== YOUR TASKS ==
1. What was the value of the contract with William Wetmore Story, and on what date was it signed, according to the text about the Peabody statue?
2. Continue the text about the Peabody statue, starting after its last sentence.

== GIVEN TEXT ==
════════

Merchant Russell Sturgis was responsible for recommending the sculptor, William Wetmore Story, and a £2,500 contract was signed on 1 November 1867 which said Story would have the statue ready within two years. The other sculptors that had been considered were John Henry Foley, Thomas Woolner, and William Theed.

Peabody met with Story at the home of Curtis Lampson to pose for sketches. Peabody was already an admirer of Story's work and was pleased to find out he had been selected to create the sculpture. Story's other works in the UK include the Deverell Brothers statue in Lower Basildon and a bust of Richard Monckton Milnes, 1st Baron Houghton, at Trinity College, Cambridge. Peabody met with Story again in 1868 at the artist's studio in Rome. While working on the statue, it was viewed by US ambassador to the UK John Lothrop Motley who admired its strong resemblance to Peabody. The statue was founded by German artisan Ferdinand von Miller, whose other work in London is the United Kingdom Temperance and General Provident Institution Drinking Fountain in Clapham Common. Due to Peabody's failing health in early 1869, organisers were worried he would die before the statue was dedicated later that year. The pedestal was not ready, so a temporary stone pedestal was acquired. Due to time constraints, a letter was sent to Prince Edward, to unveil the statue instead of the queen.

════════

== Collected data ==
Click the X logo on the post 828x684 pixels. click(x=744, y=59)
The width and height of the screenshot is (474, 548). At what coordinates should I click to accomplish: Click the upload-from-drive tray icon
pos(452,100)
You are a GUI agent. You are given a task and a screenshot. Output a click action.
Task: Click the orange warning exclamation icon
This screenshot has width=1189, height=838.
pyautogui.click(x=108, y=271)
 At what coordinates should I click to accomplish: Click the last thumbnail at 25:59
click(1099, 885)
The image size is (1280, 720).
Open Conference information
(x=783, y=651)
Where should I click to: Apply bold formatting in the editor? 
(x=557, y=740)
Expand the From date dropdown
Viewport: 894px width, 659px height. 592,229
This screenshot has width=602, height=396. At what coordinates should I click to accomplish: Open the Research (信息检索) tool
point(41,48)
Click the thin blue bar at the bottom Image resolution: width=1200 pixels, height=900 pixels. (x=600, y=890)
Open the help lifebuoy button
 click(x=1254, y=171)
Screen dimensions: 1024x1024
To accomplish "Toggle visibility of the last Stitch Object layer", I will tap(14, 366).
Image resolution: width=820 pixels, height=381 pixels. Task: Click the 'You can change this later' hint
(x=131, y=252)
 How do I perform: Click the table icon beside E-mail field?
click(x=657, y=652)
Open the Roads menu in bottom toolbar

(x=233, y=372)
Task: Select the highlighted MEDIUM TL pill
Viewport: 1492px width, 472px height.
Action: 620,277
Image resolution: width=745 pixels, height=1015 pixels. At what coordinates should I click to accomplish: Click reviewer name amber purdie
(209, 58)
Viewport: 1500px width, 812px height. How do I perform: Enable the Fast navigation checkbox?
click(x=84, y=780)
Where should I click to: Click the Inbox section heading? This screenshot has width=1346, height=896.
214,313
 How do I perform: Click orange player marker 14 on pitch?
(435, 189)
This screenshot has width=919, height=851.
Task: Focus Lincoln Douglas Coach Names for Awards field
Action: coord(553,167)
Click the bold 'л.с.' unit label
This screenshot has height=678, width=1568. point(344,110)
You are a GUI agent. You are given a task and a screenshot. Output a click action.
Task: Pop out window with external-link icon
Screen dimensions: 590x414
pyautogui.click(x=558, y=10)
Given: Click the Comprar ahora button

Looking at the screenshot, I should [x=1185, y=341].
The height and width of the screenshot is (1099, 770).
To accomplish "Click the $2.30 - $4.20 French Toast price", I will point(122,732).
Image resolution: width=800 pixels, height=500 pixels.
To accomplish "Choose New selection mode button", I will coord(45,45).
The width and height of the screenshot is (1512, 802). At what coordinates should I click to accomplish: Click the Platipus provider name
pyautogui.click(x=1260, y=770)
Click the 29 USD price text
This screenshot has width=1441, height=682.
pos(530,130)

════════

== RESPONSES FOR EACH TASK ==
1. The contract was for £2,500 and was signed on 1 November 1867.

2.
===Dedication===
The unveiling ceremony took place on 23 July 1869, but by that time Peabody was too ill to attend. Before the dedication, a luncheon took place with notable attendees including philanthropist Angela Burdett-Coutts, 1st Baroness Burdett-Coutts. A procession travelled to the statue where the unveiling ceremony began in front of a large crowd. In addition to Prince Edward, speakers at the ceremony included Ambassador Motley, Story and former Lord Mayor of London and chairman of the memorial committee, Benjamin Samuel Phillips. Amongst his remarks, the prince said, "that England and America may go hand in hand in peace and prosperity."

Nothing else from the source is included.